▶ **ABOUT THIS TASK**: Every entry must be given again exactly.

===== EXERCISE DATA =====

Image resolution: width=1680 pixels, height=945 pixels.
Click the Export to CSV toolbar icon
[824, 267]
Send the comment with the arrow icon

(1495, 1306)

=====

▶ **SOLUTION TO THIS TASK**:
Image resolution: width=1680 pixels, height=945 pixels.
Click the Export to CSV toolbar icon
[824, 267]
Send the comment with the arrow icon

(1495, 1306)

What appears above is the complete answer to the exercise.